I'm not familliar with the performance of NODEMCU on battery power, but I suspect the design is inferior to wemos mini in this respect as it is in most ways. But it might not be so bad.
If your circuit only lasts a week on a 10,000mAh battery, I guess you are not using deep sleep mode between readings?
I wasn't talking about my circuit, since I haven't tested it yet, but about similar projects I find online.
I didn't know about the wemos mini! Thank you for the tip.
I would think about one battery powered unit (i.e. a Pro mini) at the station that sleeps most of the time. Wakes up, samples data, sends data to plugged in base with an Rf24L01. Base could be a Wemos to send on to internet or whatever. I have several sensors running like that. Cut energy consumption at station to absolute minimum, let base do the rest.
Because my solar cells do not get direct sunlight, I use 30W 12V, loaded, cells. I found a 10W did not give a full recharge with WiFi on. I added a 20W and kept the 10W for 30W total. Typically charging starts a bit before 7AM and the battery is charge by 10AM.
I run the solar cells to a PWM Charge Controller.
The Charge Controller charges a 12V 16Ah LiFePo4 battery.
The battery supplies to a 5V 3A regulator, which feeds the projects electronics.
The ESP32 is on 24/7 sending data every 11 seconds to a MQTT Broker.
Because my solar cells do not get direct sunlight, I use 30W 12V, loaded, cells. I found a 10W did not give a full recharge with WiFi on. I added a 20W and kept the 10W for 30W total. Typically charging starts a bit before 7AM and the battery is charge by 10AM.
I run the solar cells to a PWM Charge Controller.
The Charge Controller charges a 12V 16Ah LiFePo4 battery.
The battery supplies to a 5V 3A regulator, which feeds the projects electronics.
The ESP32 is on 24/7 sending data every 11 seconds to a MQTT Broker.
Idahowalker:
I run my weather station on solar.
Because my solar cells do not get direct sunlight, I use 30W 12V, loaded, cells. I found a 10W did not give a full recharge with WiFi on. I added a 20W and kept the 10W for 30W total.
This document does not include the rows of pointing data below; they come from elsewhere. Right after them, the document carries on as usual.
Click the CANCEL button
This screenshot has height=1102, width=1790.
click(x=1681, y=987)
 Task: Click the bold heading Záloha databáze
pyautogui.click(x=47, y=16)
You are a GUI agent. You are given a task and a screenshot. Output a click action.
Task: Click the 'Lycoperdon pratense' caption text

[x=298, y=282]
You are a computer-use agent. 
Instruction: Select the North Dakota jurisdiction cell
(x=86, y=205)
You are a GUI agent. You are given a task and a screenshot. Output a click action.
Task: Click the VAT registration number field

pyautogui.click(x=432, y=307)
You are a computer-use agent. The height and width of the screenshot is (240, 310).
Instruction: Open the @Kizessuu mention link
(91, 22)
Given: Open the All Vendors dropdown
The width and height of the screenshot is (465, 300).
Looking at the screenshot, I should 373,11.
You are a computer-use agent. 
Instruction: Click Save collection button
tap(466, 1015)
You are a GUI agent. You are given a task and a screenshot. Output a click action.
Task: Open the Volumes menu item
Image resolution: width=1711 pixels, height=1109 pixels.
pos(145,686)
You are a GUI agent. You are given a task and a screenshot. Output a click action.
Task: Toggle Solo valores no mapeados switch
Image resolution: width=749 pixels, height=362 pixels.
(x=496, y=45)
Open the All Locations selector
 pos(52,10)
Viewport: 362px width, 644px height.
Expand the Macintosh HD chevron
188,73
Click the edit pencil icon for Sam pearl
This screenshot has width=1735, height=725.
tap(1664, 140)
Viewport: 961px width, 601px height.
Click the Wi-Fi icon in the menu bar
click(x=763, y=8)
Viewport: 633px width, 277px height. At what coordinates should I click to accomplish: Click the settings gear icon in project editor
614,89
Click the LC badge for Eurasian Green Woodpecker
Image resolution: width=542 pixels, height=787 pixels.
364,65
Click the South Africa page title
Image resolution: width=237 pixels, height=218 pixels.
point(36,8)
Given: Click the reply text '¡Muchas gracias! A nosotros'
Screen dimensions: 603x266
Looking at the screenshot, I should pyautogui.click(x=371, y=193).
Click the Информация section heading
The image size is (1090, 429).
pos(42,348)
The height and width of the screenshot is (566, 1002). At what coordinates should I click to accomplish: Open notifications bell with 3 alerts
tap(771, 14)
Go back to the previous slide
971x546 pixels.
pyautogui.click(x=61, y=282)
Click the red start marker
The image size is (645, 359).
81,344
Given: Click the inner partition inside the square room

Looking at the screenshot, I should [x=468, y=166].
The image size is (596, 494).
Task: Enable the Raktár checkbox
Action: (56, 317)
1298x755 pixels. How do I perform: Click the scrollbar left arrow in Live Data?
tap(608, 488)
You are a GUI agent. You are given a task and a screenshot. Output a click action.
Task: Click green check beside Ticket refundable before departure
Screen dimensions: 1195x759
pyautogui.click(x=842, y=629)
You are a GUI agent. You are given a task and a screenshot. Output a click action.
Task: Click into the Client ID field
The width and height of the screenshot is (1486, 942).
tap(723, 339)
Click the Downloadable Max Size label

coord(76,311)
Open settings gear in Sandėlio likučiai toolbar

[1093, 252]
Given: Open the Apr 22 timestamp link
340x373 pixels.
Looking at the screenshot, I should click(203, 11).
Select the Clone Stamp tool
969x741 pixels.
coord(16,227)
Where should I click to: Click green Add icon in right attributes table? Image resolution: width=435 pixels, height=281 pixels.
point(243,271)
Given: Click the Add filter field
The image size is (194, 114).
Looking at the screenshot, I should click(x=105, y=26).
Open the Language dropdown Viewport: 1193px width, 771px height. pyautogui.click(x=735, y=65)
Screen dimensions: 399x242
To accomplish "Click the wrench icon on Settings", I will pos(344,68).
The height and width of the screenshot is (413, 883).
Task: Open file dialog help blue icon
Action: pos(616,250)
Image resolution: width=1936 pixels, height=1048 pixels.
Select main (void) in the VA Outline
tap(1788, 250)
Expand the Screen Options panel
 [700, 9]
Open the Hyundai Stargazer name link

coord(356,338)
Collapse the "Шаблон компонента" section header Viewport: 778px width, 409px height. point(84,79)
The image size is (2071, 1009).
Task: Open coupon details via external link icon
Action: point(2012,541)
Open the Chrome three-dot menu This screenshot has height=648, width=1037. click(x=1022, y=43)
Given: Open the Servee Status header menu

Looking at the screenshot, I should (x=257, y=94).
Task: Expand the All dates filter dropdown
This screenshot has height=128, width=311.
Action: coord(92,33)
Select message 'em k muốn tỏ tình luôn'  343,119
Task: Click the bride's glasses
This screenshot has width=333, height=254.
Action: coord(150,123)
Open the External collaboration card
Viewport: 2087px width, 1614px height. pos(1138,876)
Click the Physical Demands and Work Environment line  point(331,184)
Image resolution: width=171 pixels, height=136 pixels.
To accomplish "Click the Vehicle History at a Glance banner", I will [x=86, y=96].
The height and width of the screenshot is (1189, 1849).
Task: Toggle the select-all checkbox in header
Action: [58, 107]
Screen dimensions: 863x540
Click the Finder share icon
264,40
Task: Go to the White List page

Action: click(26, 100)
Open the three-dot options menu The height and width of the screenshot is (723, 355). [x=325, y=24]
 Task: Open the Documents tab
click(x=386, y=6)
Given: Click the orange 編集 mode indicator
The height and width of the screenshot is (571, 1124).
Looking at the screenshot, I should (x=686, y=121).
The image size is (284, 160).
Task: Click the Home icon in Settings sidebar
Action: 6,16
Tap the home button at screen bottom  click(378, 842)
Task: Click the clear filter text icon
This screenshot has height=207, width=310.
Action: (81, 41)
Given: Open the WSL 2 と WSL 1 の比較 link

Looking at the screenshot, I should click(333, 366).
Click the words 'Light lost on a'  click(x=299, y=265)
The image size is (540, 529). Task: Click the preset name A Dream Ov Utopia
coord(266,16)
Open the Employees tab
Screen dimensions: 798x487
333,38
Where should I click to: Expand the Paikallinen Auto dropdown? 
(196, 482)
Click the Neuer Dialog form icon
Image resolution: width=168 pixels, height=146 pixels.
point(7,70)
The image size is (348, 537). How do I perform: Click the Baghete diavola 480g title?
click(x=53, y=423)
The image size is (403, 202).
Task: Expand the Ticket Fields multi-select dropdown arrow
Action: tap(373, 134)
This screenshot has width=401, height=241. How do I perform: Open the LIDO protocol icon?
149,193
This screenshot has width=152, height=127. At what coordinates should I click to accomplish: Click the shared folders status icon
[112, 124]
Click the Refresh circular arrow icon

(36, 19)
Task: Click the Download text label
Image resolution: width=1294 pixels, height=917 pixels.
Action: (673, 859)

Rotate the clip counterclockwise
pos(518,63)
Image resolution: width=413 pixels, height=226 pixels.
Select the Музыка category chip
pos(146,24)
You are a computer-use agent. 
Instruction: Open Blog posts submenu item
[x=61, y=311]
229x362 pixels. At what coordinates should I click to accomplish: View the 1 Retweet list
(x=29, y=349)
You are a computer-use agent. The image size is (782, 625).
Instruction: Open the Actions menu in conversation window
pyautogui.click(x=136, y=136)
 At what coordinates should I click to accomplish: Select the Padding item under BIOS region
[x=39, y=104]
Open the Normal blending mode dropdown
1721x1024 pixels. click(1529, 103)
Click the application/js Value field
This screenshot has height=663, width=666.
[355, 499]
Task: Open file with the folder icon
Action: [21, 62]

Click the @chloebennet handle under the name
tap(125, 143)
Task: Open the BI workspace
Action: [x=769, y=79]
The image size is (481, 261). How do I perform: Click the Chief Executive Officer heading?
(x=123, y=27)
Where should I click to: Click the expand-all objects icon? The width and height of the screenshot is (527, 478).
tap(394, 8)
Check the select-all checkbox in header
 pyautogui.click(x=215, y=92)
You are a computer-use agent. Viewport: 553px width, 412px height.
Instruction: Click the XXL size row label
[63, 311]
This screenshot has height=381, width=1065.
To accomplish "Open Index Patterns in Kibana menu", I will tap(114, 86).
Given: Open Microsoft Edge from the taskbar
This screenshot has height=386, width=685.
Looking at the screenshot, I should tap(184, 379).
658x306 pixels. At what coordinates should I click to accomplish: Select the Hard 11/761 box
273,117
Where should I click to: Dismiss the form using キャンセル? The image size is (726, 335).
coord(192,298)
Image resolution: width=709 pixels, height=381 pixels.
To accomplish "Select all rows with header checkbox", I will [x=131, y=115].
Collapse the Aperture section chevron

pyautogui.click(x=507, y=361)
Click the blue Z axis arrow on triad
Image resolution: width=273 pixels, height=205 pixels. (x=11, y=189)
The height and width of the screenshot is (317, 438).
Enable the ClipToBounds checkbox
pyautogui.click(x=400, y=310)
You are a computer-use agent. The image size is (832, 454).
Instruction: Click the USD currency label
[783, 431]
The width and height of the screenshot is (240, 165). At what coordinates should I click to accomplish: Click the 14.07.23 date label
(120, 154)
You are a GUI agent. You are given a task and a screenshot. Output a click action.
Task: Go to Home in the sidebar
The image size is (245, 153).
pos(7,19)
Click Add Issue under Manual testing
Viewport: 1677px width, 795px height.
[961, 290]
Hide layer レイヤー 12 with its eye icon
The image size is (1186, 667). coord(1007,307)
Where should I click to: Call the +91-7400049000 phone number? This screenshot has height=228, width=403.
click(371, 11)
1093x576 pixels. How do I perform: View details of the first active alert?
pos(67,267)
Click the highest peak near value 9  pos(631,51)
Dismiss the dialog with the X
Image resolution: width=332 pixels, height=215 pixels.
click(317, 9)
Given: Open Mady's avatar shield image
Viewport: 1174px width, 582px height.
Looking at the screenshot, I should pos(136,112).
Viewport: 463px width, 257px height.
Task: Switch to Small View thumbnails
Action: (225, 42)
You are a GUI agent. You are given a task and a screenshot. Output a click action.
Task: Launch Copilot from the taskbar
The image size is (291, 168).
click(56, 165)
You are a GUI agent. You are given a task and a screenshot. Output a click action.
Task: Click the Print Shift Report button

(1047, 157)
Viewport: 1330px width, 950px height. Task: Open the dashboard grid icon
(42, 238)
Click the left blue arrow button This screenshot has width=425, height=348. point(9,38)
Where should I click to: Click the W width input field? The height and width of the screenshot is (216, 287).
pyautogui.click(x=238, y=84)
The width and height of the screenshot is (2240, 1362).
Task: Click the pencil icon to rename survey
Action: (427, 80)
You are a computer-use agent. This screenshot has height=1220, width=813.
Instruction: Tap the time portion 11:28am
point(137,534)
Typically charging starts a bit before 7AM and the battery is charge by 10AM.
I run the solar cells to a PWM Charge Controller.
The Charge Controller charges a 12V 16Ah LiFePo4 battery.
The battery supplies to a 5V 3A regulator, which feeds the projects electronics.
The ESP32 is on 24/7 sending data every 11 seconds to a MQTT Broker.
That's really cool. Solar would be very appropriate given the amount of sun I get all year round. How many days of low light can your batteries take? Also, how long has it been running?
I have a remote sensor array feeding data to my weather station every minute. The array includes two DS18B20 temperature sensors, an analog cup anemometer, and a TSL2591 lux sensor. These feed into a Nano Every which transmits to the base station via an nRF24L01 telemetry link. The entire assembly is powered by a 12v sealed lead acid cell which is kept charged by a 10W solar panel and charge controller. Since I just got this finished about a month ago, I don't have long term experience but so far it looks great. On a sunny day the battery is back at float level by mid-morning. I do have the advantage of the array being located in full sun.
east1999:
That's really cool. Solar would be very appropriate given the amount of sun I get all year round. How many days of low light can your batteries take? Also, how long has it been running?
When the sun is up, the solar cells are outside, so they get light everyday there is light. The solar cells are connected to the PWM Charge controller, which gets solar power. With the PWM charge controller getting solar power, when the solar cells output power, the batteries take solar power everyday there is an output by the solar cells
The station has been running for one year. I first tried the LiPo/TP4056 thingy for several months. So 8 months or so using the PWM charge controller / LiFePo4.